Clubs and their applications (Q6594415)

The authors introduce essential concepts and results pertinent to our study. This includes a review of linearized polynomials, linear sets, clubs, dual bases, and other relevant algebraic results. They identify a family of linear sets of rank \(h+2\) that contains a point of weight \(h\). They demonstrate that all \((n-2)\)-clubs belong to this family, up to equivalence. This leads to an algebraic characterization of these linear sets, allowing us to apply a generalized version of the linear analogue of Vosper's theorem under certain conditions. Next part delves into the \(\Gamma L(2,q^n)\)-equivalence of the known subspaces associated with i-clubs. Their analysis reveals a rich variety of examples. In particular, the authors show that the number of inequivalent subspaces constructed by \textit{A. Gács} and \textit{Z. Weiner} [Des. Codes Cryptography 29, No. 1--3, 131--139 (2003; Zbl 1029.51011)] correlates with the number of scattered subspaces in a smaller extension.

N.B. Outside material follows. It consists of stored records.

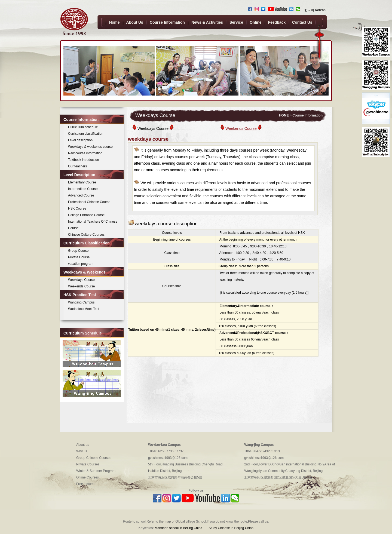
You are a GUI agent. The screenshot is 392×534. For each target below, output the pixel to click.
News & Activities (207, 22)
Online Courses (87, 477)
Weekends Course (81, 286)
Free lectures (86, 484)
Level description (80, 140)
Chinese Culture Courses (86, 235)
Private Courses (88, 464)
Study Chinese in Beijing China (231, 528)
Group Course (78, 251)
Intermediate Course (83, 189)
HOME (284, 115)
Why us (82, 451)
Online (256, 22)
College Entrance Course (86, 215)
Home (114, 22)
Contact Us (302, 22)
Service (236, 22)
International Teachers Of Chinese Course (93, 225)
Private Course (79, 257)
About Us (135, 22)
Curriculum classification (85, 134)
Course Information (167, 22)
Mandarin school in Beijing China (178, 528)
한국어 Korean (315, 10)
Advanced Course (81, 195)
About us (82, 445)
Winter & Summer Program (96, 471)
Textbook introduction (83, 160)
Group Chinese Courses (94, 458)
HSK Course (77, 208)
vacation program (81, 264)
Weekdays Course (81, 280)
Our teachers (77, 166)
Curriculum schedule (83, 127)
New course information (85, 153)
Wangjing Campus (81, 302)
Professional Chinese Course (89, 202)
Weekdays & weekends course (90, 147)
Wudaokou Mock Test (84, 309)
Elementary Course (82, 182)
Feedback (277, 22)
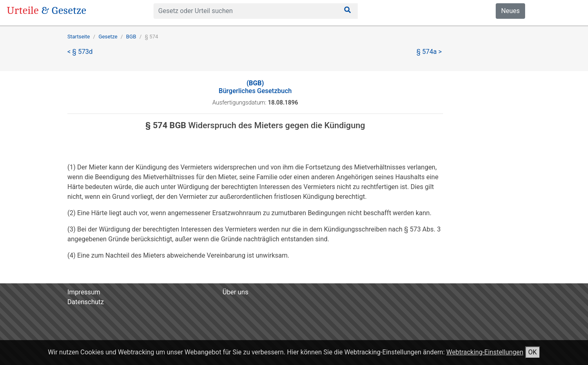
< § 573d (80, 51)
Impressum (84, 292)
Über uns (235, 292)
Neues (510, 11)
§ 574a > (429, 51)
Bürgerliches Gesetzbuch (255, 87)
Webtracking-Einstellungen (485, 352)
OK (532, 352)
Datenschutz (85, 302)
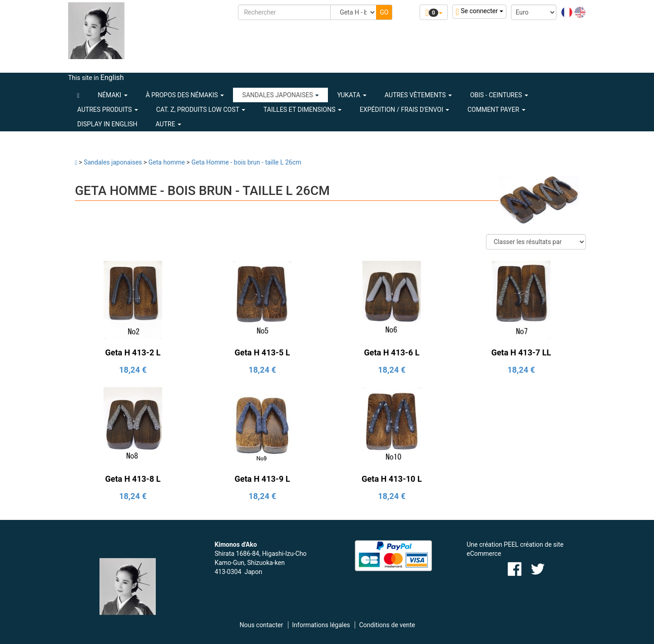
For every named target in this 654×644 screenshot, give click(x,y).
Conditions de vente (387, 625)
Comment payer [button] (496, 110)
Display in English (107, 124)
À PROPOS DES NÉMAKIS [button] (185, 95)
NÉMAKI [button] (113, 95)
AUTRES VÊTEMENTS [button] (418, 95)
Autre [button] (168, 124)
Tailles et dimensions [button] (302, 110)
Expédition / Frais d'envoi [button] (404, 110)
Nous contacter (261, 625)
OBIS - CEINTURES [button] (499, 95)
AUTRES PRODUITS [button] (108, 110)
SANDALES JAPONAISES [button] (280, 95)
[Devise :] (534, 12)
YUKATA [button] (352, 95)
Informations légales (321, 625)
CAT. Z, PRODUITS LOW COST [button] (201, 110)
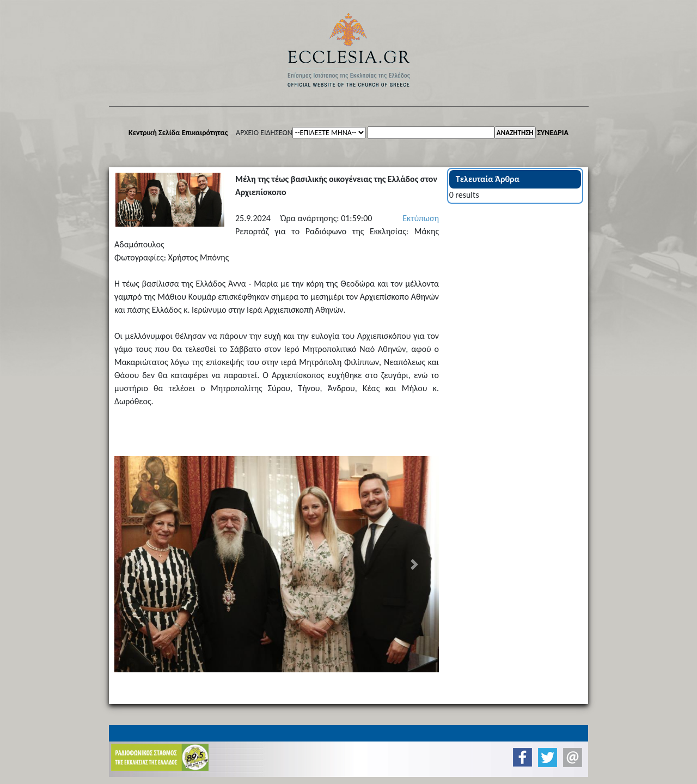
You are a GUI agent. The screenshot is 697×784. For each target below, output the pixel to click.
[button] (138, 564)
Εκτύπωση (420, 218)
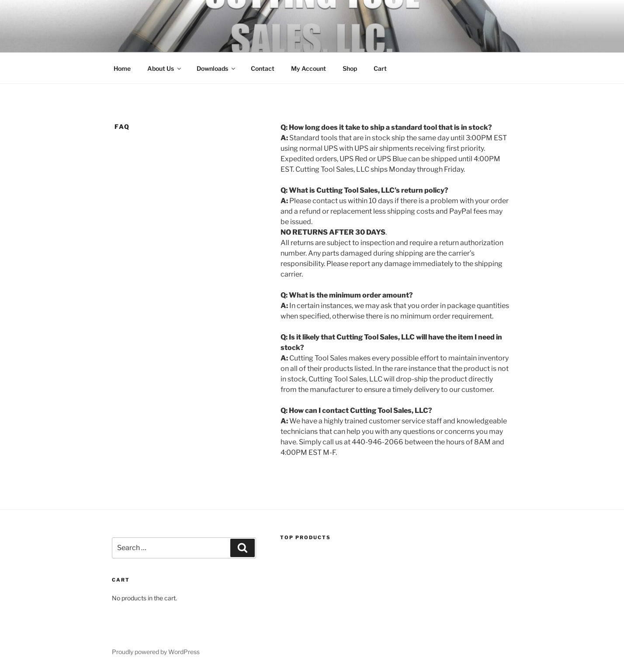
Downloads (216, 68)
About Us (165, 68)
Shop (350, 68)
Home (122, 68)
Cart (380, 68)
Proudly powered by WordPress (156, 651)
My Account (309, 68)
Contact (263, 68)
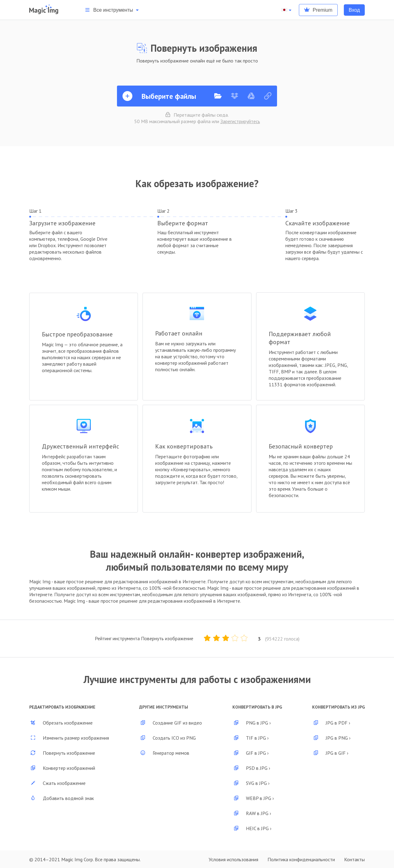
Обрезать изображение (61, 723)
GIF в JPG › (250, 753)
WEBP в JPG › (253, 798)
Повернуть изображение (62, 753)
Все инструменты (112, 10)
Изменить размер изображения (69, 738)
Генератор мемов (164, 753)
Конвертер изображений (62, 768)
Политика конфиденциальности (301, 859)
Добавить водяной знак (62, 798)
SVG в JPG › (251, 783)
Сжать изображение (57, 783)
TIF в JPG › (250, 738)
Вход (354, 10)
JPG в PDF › (331, 723)
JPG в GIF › (330, 753)
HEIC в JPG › (252, 828)
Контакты (354, 859)
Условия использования (233, 859)
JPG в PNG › (331, 738)
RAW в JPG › (252, 813)
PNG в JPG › (252, 723)
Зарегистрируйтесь (240, 121)
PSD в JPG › (251, 768)
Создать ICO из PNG (168, 738)
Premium (318, 10)
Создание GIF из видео (171, 723)
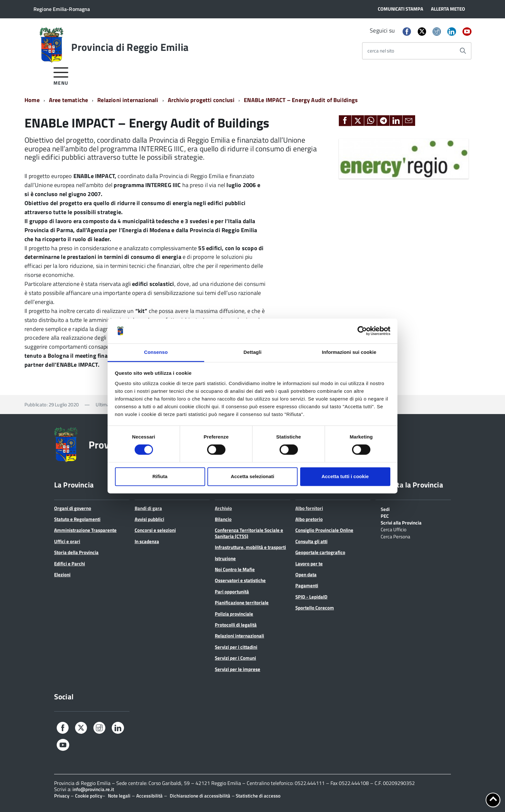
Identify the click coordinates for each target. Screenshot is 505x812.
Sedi (385, 509)
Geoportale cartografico (320, 552)
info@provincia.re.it (93, 789)
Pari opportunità (232, 592)
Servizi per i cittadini (236, 647)
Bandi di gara (148, 508)
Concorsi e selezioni (155, 530)
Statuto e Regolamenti (77, 519)
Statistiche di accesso (258, 796)
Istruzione (225, 559)
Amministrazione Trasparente (85, 530)
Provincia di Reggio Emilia (130, 47)
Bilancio (223, 519)
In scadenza (147, 541)
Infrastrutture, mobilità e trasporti (250, 547)
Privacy (61, 796)
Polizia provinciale (234, 614)
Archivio (223, 508)
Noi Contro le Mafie (235, 569)
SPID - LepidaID (311, 597)
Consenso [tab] (156, 352)
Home (32, 100)
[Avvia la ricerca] (463, 51)
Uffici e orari (67, 541)
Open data (306, 575)
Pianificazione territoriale (241, 603)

Also, the authors identify additional inequivalent subspaces when considering \((n-2)\)-clubs. They present linearized polynomials that define the known families of clubs, providing a complete description for \((n-2)\)-clubs and addressing an open problem posed in [\textit{B. Csajbók} et al., Ars Math. Contemp. 16, No. 2, 585--608 (2019; Zbl 1461.11159)]. They investigate blocking sets of Rédei type that are inherently associated with iii-clubs and translation KM-arcs. Discussion yield classification results and non-equivalent constructions stemming from the results on i-clubs. The authors explore rank metric codes. By leveraging the connection established by \textit{T. H. Randrianarisoa} [Des. Codes Cryptography 88, No. 7, 1331--1348 (2020; Zbl 1450.94053)] between \(q\) systems and linear rank metric codes, classified and constructed linear rank metric codes with specific parameters are presented. This area is particularly intriguing due to the challenge of finding examples when the number of nonzero weights is restricted to three. Finally, this work not only provides a comprehensive classification of \((n-2)\)-clubs but also offers significant insights into blocking sets, KM-arcs, and rank metric codes. The results highlight the intricate relationships between these mathematical structures and pave the way for future research in this domain.